Extract provided:
════════════════════
Studio album by Freebass
- Released: 20 September 2010
- Genre: Alternative rock
- Length: 59:49
- Label: Haçienda
- Producer: Peter Hook; Phil Murphy;

Freebass chronology
| Two Worlds Collide EP (2010) | It's a Beautiful Life (2010) |  |

= It's a Beautiful Life (album) =

It's a Beautiful Life is the only studio album by the English supergroup Freebass, featuring bassists Peter Hook (Joy Division, New Order, Monaco, The Light), Gary Mounfield (The Stone Roses), Andy Rourke (The Smiths) and vocalist Gary Briggs (Haven). It was released on 20 September 2010 through Hook's Haçienda Records label. The band broke up before the album's release.

==Background and music==
The album took around five years to finish. During the recording sessions, Haven singer Gary Briggs joined the band and Rourke moved over to guitar. Following Rourke's departure from the band, guitarist Nat Watson recorded the remaining guitar parts on the album. Freebass broke up before the physical release of the album, following a feud between Hook and Mounfield. Hook and Mounfield subsequently sorted out their differences.
════════════════════
Dataset extract:
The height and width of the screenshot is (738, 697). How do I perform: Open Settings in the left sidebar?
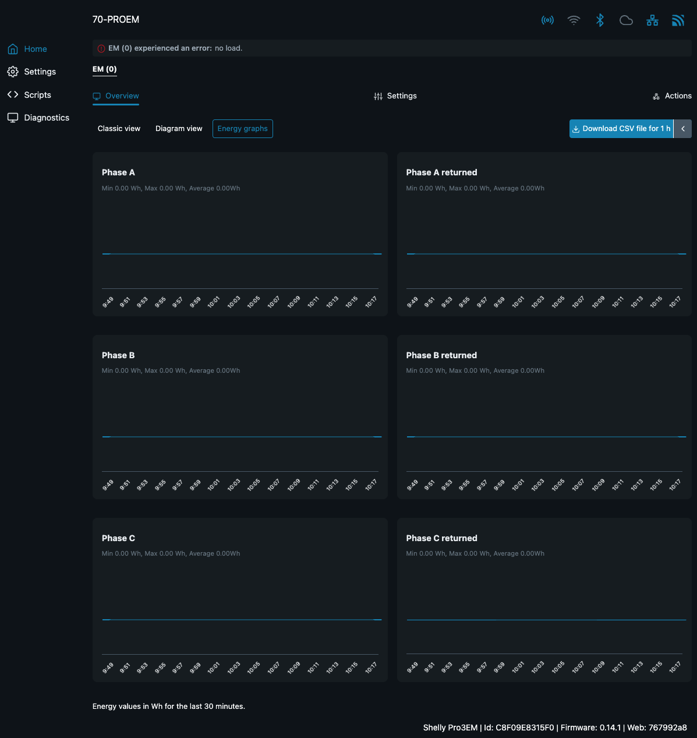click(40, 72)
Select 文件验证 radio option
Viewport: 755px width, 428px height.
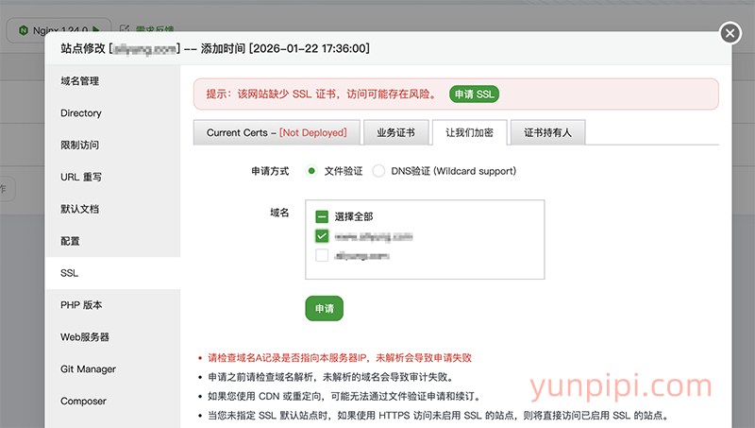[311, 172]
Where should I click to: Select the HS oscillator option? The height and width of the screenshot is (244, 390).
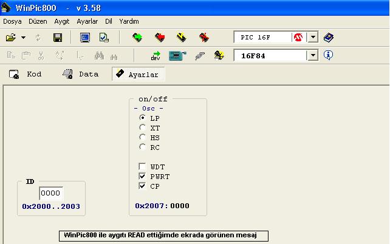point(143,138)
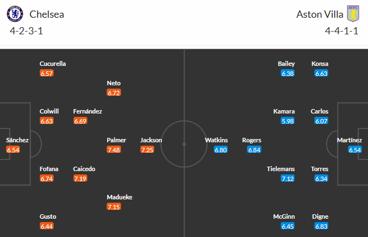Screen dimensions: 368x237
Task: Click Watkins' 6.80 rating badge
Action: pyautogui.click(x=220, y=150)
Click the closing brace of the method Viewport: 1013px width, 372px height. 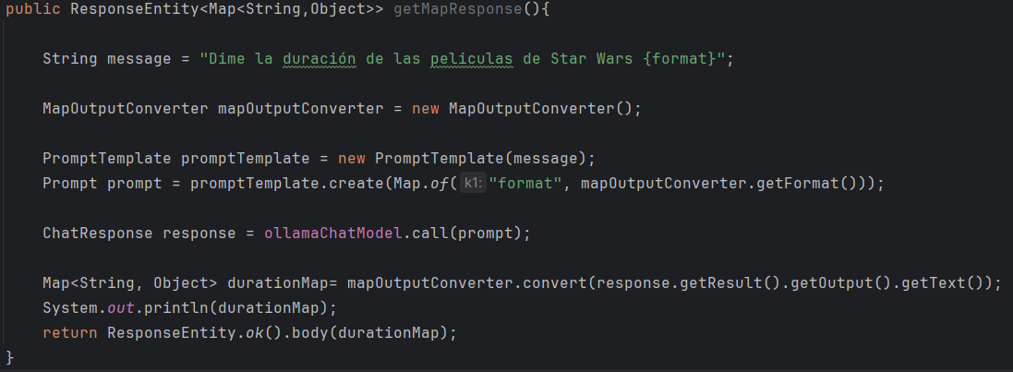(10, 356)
════════════════════
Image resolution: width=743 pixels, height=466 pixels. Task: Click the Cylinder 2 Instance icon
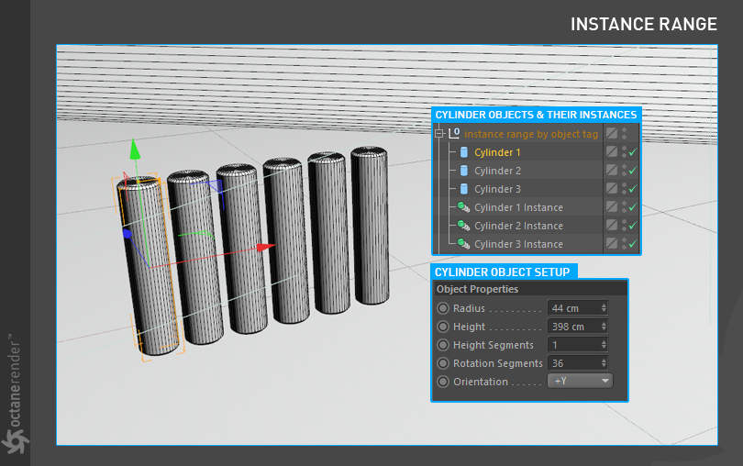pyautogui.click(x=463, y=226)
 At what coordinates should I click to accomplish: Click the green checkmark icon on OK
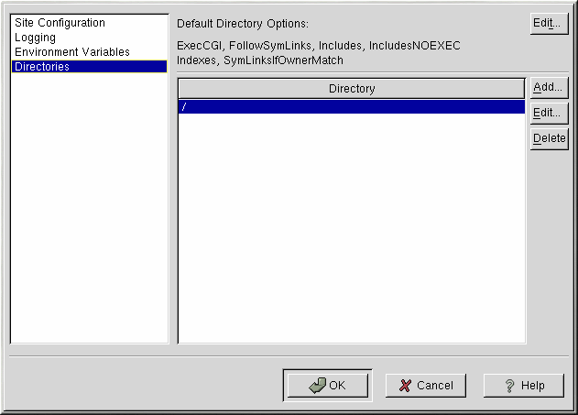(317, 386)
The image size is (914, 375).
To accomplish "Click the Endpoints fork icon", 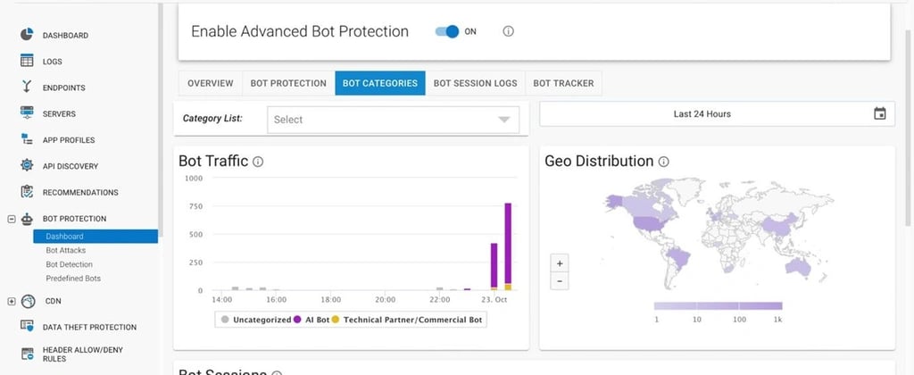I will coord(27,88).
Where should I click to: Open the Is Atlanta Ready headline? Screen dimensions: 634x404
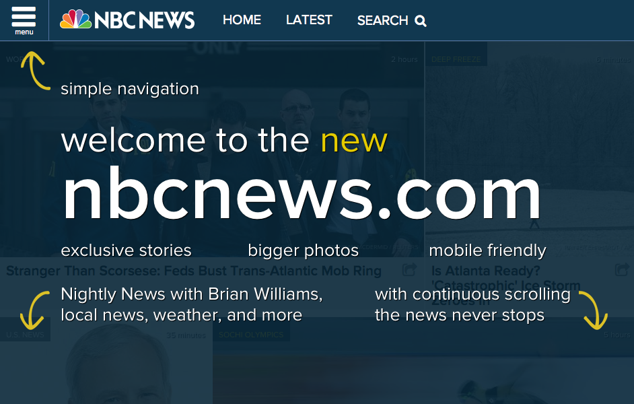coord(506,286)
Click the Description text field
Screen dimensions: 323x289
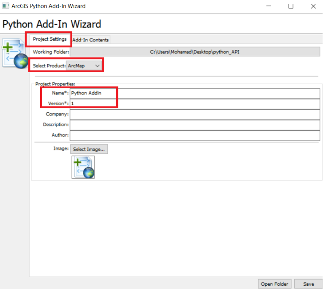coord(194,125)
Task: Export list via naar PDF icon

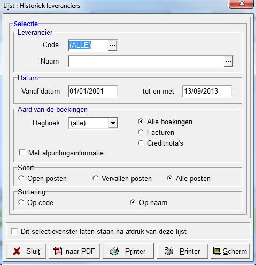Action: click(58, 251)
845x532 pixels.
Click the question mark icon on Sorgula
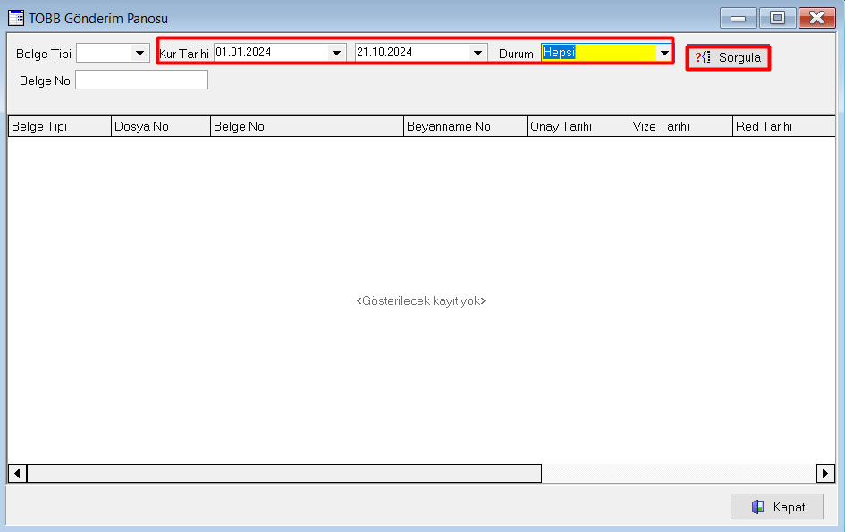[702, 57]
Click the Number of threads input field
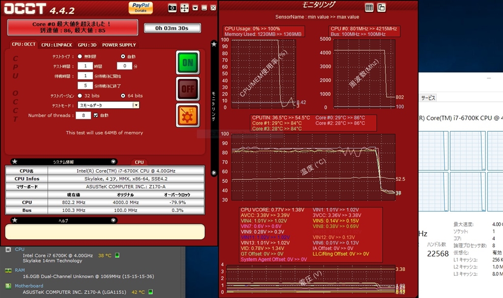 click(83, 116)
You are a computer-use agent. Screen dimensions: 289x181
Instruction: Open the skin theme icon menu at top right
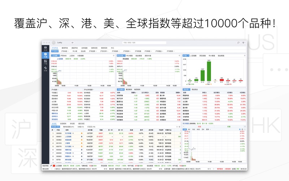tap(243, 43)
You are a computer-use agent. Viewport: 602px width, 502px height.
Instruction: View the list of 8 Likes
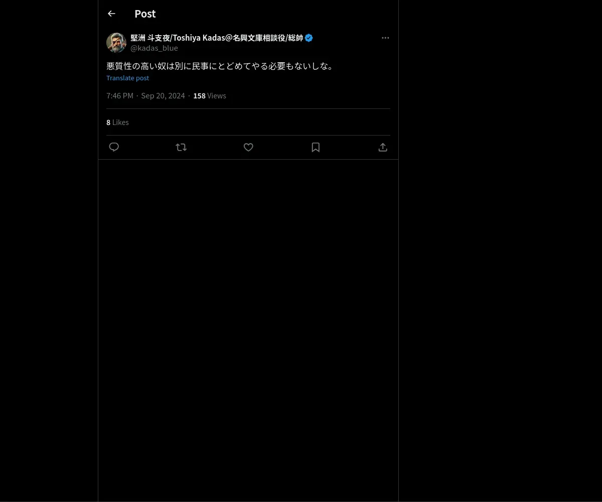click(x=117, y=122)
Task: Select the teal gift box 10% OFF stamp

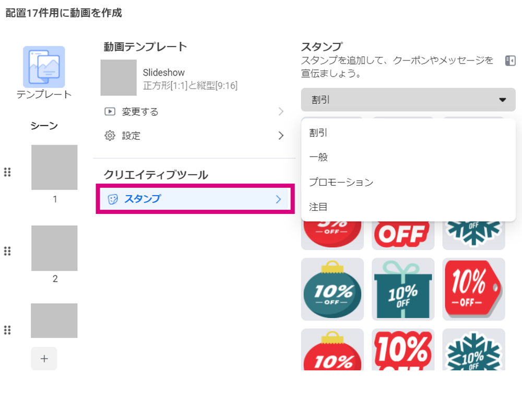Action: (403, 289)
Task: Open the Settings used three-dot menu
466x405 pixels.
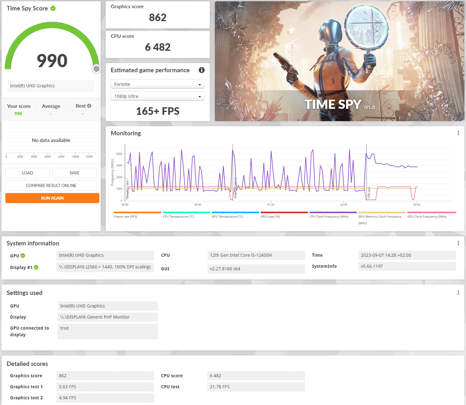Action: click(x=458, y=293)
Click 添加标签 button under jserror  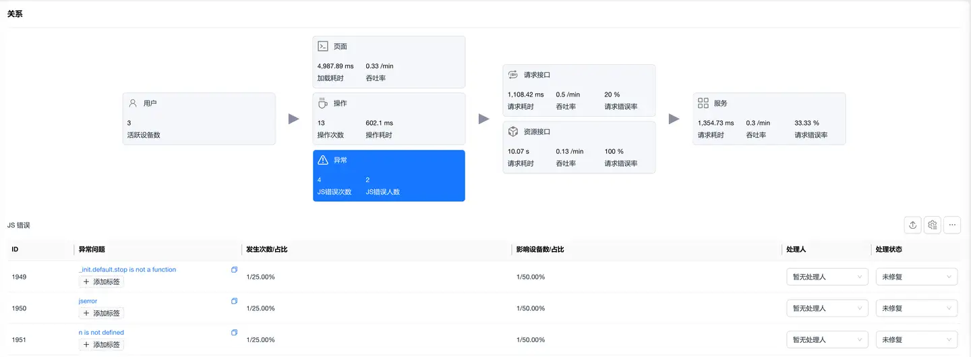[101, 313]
════════════════════
What is asked:
#1 Reproduce the passage of the article on It's a Beautiful Life that begins at the words "It's a Beautiful Life is" and ends after the words "out their differences.".
#2 According to the article on It's a Beautiful Life, why did Nat Watson record the remaining guitar parts on the album?
#3 Extend the article on It's a Beautiful Life, picking up after its final sentence.
The records stand apart from the article on It's a Beautiful Life and are separate material.

Results for the exercise:
#1
It's a Beautiful Life is the only studio album by the English supergroup Freebass, featuring bassists Peter Hook (Joy Division, New Order, Monaco, The Light), Gary Mounfield (The Stone Roses), Andy Rourke (The Smiths) and vocalist Gary Briggs (Haven). It was released on 20 September 2010 through Hook's Haçienda Records label. The band broke up before the album's release.

==Background and music==
The album took around five years to finish. During the recording sessions, Haven singer Gary Briggs joined the band and Rourke moved over to guitar. Following Rourke's departure from the band, guitarist Nat Watson recorded the remaining guitar parts on the album. Freebass broke up before the physical release of the album, following a feud between Hook and Mounfield. Hook and Mounfield subsequently sorted out their differences.

#2 Nat Watson recorded the remaining guitar parts because Andy Rourke, who had moved over to guitar during the recording sessions, left the band.

#3
It's a Beautiful Life is an eclectic record, and its sound has been described as "a heady mix of modern rock, dub, and Northern soul." The album features reggae elements on songs such as dancehall-leaning "Stalingrad" and "Kill Switch, pt. 141," which features a Jah Wobble-like bassline. The track "World Won't Wait" was described as "a forgotten late-'70s funk-rock hit; processed guitar bounces from speaker to speaker to fill up the sonic space, while synthesizer accents give the track a dark modern feel." Tracks “Not Too Late” and “The God Machine” feature a 1980s new wave-inspired sound, "with percussion that swings between The Cure-meets-REM."

Hook's then-current band New Order was a major influence on the album's sound, particularly on the tracks "The God Machine," "Sister Surrender," "Plan B," and "You Don't Know (This About Me)."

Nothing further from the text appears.